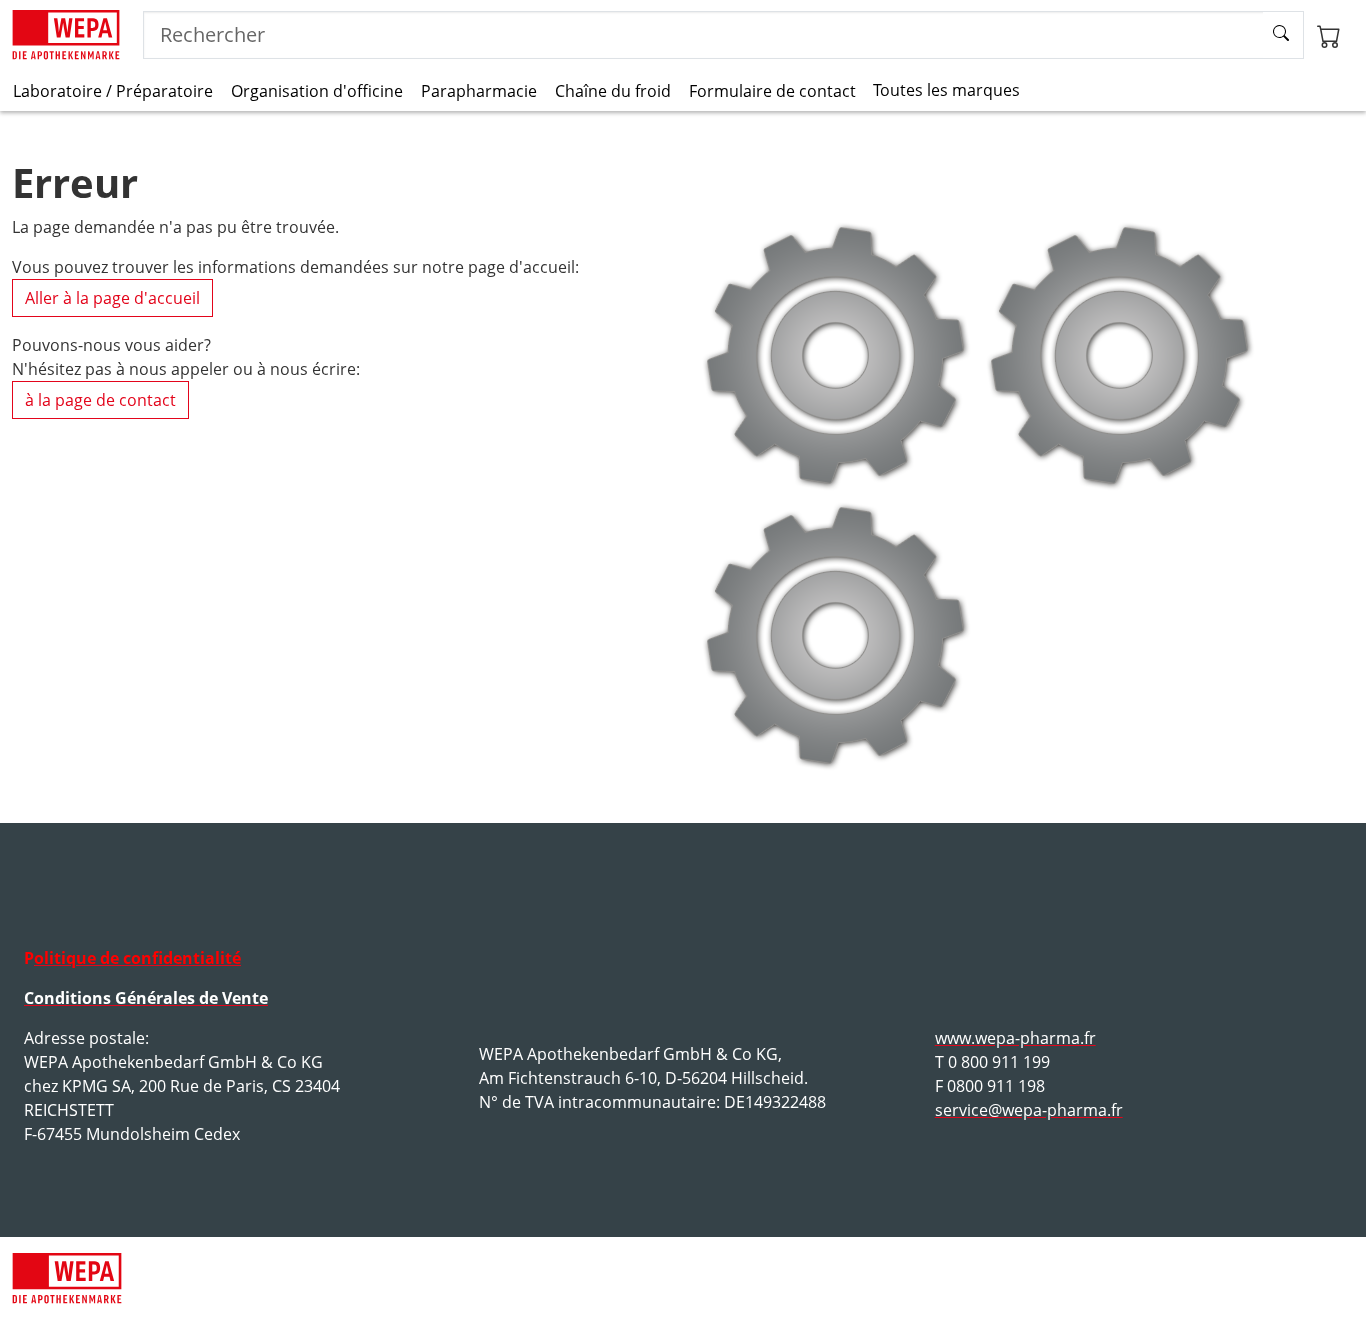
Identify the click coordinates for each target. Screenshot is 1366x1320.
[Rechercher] (1283, 35)
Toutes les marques (946, 90)
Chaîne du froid (613, 91)
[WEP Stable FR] (66, 35)
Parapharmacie (479, 91)
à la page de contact (100, 400)
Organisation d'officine (317, 91)
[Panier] (1329, 35)
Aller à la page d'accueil (112, 298)
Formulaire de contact (772, 91)
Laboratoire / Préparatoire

Work instructions:
Out of the entries, report each line that contains the word "contact".

Answer space:
à la page de contact (100, 400)
Formulaire de contact (772, 91)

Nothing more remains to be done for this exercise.